## Goal:
Please edit everything from the line containing "The height and width of the screenshot is (847, 1229)." down to the end of the records by replacing "Preview" with "Source", leaving all else unchanged, and give back only those lines.

::: Given entries

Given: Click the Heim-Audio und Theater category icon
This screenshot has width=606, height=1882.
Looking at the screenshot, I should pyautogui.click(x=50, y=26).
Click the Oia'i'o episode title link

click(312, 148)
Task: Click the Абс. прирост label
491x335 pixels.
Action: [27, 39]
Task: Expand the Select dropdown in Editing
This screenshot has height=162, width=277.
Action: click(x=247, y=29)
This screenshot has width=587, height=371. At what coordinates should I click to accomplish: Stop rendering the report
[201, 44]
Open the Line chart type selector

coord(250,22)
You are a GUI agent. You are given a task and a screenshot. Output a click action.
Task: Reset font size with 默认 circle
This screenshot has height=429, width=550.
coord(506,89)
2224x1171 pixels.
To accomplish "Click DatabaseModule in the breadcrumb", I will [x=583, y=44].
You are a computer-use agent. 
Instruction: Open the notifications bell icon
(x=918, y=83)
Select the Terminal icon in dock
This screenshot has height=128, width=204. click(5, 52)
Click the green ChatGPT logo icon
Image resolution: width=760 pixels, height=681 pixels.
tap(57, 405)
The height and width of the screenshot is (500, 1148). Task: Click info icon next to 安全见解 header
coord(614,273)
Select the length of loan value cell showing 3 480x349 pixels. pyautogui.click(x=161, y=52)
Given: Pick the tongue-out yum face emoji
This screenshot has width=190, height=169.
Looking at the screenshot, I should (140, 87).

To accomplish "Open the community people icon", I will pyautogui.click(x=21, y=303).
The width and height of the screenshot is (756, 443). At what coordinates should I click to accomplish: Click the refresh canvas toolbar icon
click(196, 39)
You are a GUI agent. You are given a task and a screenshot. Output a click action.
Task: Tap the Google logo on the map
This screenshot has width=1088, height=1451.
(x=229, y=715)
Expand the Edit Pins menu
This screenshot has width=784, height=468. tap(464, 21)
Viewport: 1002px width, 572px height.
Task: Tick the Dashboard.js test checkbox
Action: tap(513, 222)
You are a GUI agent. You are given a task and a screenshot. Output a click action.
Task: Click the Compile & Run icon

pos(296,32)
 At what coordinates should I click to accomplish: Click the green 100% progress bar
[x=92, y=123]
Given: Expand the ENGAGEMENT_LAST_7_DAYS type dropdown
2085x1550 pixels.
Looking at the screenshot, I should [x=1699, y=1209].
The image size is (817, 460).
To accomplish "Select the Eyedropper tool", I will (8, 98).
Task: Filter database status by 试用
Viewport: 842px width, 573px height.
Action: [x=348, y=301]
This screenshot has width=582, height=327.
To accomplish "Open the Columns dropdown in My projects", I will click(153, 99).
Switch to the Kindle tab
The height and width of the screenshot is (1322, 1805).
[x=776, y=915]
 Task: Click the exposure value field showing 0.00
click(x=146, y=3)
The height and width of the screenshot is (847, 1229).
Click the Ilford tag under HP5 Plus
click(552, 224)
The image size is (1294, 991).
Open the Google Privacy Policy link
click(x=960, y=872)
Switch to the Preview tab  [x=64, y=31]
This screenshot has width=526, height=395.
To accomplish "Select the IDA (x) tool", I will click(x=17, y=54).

::::::

## Result below:
The height and width of the screenshot is (847, 1229).
Click the Ilford tag under HP5 Plus
click(552, 224)
The image size is (1294, 991).
Open the Google Privacy Policy link
click(x=960, y=872)
Switch to the Source tab  [x=64, y=31]
This screenshot has width=526, height=395.
To accomplish "Select the IDA (x) tool", I will click(x=17, y=54).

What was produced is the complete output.